## Stated exercise A:
Check each statement below against the passage on knot theory and algebra. For each, answer yes or no and quote the words of the passage that decide it. (i) Eugene Wigner wondered about the ways mathematics comes into play in the natural sciences. (ii) The authors describe their own topic and claims as grander than Wigner's. (iii) The passage treats the link between knot theory and 3-dimensional topology as puzzling.
## Stated exercise B:
Which three algebraic subjects does the passage on knot theory and algebra name as examples of elegance and sophistication?
## Stated exercise C:
Repeat the part of the passage on knot theory and algebra between "In an article" and "and homological algebra?", inclusive.

## Selected passage:
* START *

In an article bearing a similar title1, Eugene Wigner once wondered about the numerous and unexpected ways in which mathematics comes into play in the natural sciences. While our topic and claims are much humbler, we find ourselves puzzled by the unreasonable affinity of knot theory and certain parts of algebra. It figures that knot theory is related to 3-dimensional topology. But why on earth should the mundane study of tangled shoelaces and unwieldy piles of seamen's rope be related to the elegance and sophistication of the likes of Lie algebras, 6j-symbols and homological algebra?

* END *

## Supplied information:
* START *

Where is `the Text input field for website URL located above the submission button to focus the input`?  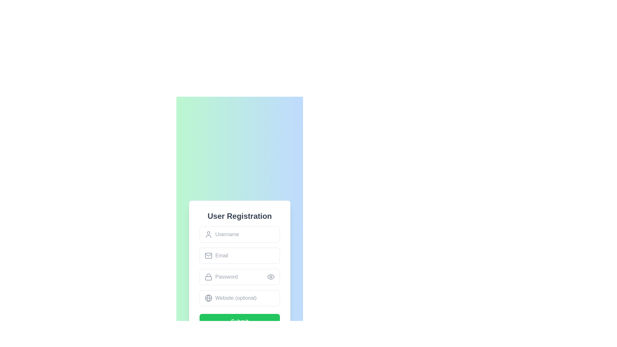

* END *

## Full solution A:
(i) Yes: "Eugene Wigner once wondered about the numerous and unexpected ways in which mathematics comes into play in the natural sciences."
(ii) No: "While our topic and claims are much humbler"
(iii) No: "It figures that knot theory is related to 3-dimensional topology."

## Full solution B:
Lie algebras, 6j-symbols and homological algebra.

## Full solution C:
In an article bearing a similar title1, Eugene Wigner once wondered about the numerous and unexpected ways in which mathematics comes into play in the natural sciences. While our topic and claims are much humbler, we find ourselves puzzled by the unreasonable affinity of knot theory and certain parts of algebra. It figures that knot theory is related to 3-dimensional topology. But why on earth should the mundane study of tangled shoelaces and unwieldy piles of seamen's rope be related to the elegance and sophistication of the likes of Lie algebras, 6j-symbols and homological algebra?